Exercises That Target Each Section
Most people’s upper traps get plenty of stimulation from daily life and stress. The middle and lower traps, however, tend to be undertrained, which feeds into the imbalance pattern linked to shoulder pain. Choosing exercises that selectively activate the lower and middle portions can help correct this.
Research using muscle-activity sensors found that two exercises performed with the arms below shoulder height produced strong lower trapezius activation. The press-up (sitting with hands on a surface and pressing down to lift your body slightly) activated the lower traps at about 56 percent of maximum effort. Scapular retraction (squeezing your shoulder blades together) activated the lower traps at roughly 51 percent and the middle traps at about 50 percent of maximum effort.

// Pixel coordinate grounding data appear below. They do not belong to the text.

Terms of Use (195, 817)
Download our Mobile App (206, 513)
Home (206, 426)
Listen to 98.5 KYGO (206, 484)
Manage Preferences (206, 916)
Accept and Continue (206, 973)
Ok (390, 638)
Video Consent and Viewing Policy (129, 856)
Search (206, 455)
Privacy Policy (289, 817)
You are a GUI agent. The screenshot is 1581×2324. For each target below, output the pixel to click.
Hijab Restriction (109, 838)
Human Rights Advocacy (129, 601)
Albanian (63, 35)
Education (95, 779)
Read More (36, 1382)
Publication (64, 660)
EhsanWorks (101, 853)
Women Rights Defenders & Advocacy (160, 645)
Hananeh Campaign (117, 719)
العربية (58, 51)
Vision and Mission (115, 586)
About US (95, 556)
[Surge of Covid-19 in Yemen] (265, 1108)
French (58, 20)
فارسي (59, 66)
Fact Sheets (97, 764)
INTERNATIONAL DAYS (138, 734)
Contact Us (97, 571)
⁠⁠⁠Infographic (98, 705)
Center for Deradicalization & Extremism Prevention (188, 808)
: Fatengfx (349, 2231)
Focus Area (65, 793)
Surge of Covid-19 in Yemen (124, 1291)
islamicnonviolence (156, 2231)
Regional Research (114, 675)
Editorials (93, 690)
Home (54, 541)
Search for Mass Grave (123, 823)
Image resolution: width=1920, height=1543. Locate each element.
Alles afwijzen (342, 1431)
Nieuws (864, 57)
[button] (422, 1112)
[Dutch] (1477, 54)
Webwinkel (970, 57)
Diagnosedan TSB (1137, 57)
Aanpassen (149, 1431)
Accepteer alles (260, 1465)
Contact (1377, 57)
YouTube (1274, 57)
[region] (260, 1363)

For isolating the lower traps specifically, bilateral shoulder external rotation (rotating both arms outward against resistance while your elbows stay at your sides) produced the highest ratio of lower-to-upper trap activation of any exercise studied. The lower traps worked at more than double the rate of the upper traps during this movement, making it a useful choice when upper trap dominance is part of the problem. These exercises are particularly valuable because they don’t require raising the arms overhead, which can be painful for people already dealing with shoulder issues.
Signs of Trapezius Trouble
Trapezius-related pain typically shows up as a dull ache or tightness across the top of the shoulders and base of the neck, often worse on one side. It tends to build gradually through the day, especially with desk work, and may come with stiffness when turning your head. Trigger points in the upper traps can produce a characteristic pain pattern: a “ram’s horn” shape sweeping from the back of the neck up to the temple, which many people mistake for a tension headache.
If you notice one shoulder sitting higher than the other, difficulty keeping your shoulder blades flat against your back, or a visible winging of one shoulder blade, that may point to a trapezius imbalance or weakness worth addressing. Pain that shoots down the arm, numbness in the hand, or sudden weakness in the shoulder suggests a different problem and warrants professional evaluation.